Ironically or not, the term "local" has come to mean a number of things, especially when it comes to food. The word "local" is generally defined as "close by" -but in what context? And to whom?
I pondered these definitions as I took a gander recently to a farmers' market near to where I grew up. Only one -yes, one -producer had a sign up stating where their veg & fruit comes from: Clement Farms, in Newcastle.
"I'm really glad you have that up," I remarked to an individual guarding the cherries.
"What do you mean?" he inquired.
"Well... " I hesitated, worried I might sound snobbish, "aren't farmers' markets supposed to be local?"
I walked around the rows of farmers and their goods, and the whole thing struck me more as an exercise in feel-good-ism than a chance to educate people about food issues. I want my farmers' market to be more than an outdoor produce section, and this one isn't. It isn't difficult to find eager local producers to be part of the market, either -numerous food groups exist and maintain active websites and online presences. Maybe I've been spoiled by better markets with more conscientious farmers, artisanal food producers, and super-cool suppliers.

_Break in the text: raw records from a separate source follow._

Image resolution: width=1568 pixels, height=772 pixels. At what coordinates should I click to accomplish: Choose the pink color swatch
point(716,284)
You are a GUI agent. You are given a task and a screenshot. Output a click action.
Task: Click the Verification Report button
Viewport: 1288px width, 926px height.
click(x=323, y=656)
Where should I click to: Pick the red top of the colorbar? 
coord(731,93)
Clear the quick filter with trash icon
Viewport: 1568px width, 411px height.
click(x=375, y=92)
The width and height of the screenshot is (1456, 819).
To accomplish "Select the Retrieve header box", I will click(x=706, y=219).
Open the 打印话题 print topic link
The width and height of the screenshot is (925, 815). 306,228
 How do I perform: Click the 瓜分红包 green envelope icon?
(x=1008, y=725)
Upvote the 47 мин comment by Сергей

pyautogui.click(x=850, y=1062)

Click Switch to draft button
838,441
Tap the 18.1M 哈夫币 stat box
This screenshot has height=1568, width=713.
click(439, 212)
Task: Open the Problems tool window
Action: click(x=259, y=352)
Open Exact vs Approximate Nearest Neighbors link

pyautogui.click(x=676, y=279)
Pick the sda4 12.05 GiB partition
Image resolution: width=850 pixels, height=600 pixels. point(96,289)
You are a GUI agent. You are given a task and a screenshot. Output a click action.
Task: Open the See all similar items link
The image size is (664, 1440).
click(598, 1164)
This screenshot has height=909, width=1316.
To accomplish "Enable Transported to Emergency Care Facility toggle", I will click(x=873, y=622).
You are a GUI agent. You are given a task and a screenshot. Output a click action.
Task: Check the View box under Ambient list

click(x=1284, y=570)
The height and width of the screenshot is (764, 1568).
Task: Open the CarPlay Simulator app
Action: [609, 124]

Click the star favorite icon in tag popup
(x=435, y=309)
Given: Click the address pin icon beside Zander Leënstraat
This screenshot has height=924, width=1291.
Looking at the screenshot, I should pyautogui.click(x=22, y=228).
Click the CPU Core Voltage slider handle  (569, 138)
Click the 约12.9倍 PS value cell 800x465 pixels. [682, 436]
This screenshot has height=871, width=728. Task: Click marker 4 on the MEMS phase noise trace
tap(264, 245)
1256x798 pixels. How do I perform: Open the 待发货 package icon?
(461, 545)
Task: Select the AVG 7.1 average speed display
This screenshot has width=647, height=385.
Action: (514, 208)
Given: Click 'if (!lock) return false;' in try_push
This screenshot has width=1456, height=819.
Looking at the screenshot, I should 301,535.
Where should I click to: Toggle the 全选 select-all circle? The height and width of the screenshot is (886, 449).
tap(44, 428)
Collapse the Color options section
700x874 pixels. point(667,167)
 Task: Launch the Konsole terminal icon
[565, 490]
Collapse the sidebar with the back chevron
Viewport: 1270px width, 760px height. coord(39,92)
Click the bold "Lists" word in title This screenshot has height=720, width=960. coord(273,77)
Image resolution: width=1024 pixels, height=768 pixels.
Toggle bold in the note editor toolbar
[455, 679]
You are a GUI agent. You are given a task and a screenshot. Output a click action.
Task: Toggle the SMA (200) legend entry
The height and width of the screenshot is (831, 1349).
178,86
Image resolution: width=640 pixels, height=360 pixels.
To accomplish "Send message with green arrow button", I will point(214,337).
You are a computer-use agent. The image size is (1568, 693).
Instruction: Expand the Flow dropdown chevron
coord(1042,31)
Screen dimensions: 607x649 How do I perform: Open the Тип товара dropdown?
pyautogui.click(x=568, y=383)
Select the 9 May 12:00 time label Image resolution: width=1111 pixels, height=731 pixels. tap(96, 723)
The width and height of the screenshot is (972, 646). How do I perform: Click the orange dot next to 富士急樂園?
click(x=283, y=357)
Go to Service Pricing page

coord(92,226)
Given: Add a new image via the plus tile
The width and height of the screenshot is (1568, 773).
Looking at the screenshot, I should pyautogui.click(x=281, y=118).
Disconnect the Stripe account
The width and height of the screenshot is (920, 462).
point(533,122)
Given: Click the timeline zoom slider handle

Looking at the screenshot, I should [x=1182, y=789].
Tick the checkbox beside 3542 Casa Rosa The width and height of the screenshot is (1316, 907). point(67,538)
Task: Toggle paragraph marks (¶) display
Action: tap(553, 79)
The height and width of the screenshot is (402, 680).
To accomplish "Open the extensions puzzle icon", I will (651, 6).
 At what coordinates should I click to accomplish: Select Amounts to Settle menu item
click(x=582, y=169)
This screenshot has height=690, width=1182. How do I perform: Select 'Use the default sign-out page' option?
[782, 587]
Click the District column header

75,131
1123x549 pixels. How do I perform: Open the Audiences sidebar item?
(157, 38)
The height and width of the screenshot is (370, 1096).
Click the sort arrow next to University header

Having bought potatoes, tomatoes, & the last of this year's asparagus (the latter proved perfect for soup) along with cherries from Niagara (which, taste and texture-wise, definitely beat those horrible woody things from California), I walked off still thinking hard about what local means, and whether caring about its definition is the oeuvre of food snobs, or good, simple common sense.
This internal debate about "local" came up a while ago, when I had a beautiful dinner at a restaurant located in the eastern end of Toronto. The gorgeous, white-and-wood-toned room is not exactly in the most culinary astute of areas; it's located in what we Torontonians call Greektown, meaning there's lots of souvlaki, dolmades, and flaming feta to be had. That stretch of Danforth Avenue has experienced a kind of renaissance the last few years, as other cultural tastes moved in -you can find Thai, Indian, and vegetarian restos along with the Greek stand-byes. But fine(ish) dining, with a big dollop of Locavore? Not so much. Not until The Local Company.
From the looks of their Facebook page, it's being promoted more as a Danforth party spot than a place you'd go for a fine, inspiring meal. But that's just what a companion and I enjoyed a few weeks back. I wrote a review if you're curious about the meal details. (Addendum to that: I still dream about the flavourful goat cheese appetizer and the moist deliciousness of the chicken main.) Tomorrow, I'm posting my interview with The Local Company's chef Trevor Middleton. I think his answers will surprise and delight. That definition of "local" means a lot of things to him, mainly involving the cultivation of relationships in the immediate community, which is certainly refreshing to hear in this age of TV-star chefs and kitchen egos.
I'm still not sure what "local" means, or why it has to mean so many things to so many people, or why it's so hard to find actual, local food in outlying areas. I'll post more thoughts on this in the coming weeks, including Chef Jamie Kennedy's reactions when I asked him about it on the radio recently. In the meantime, look out for the chat with Chef Middleton a demain.
In the meantime, have a delicious Monday.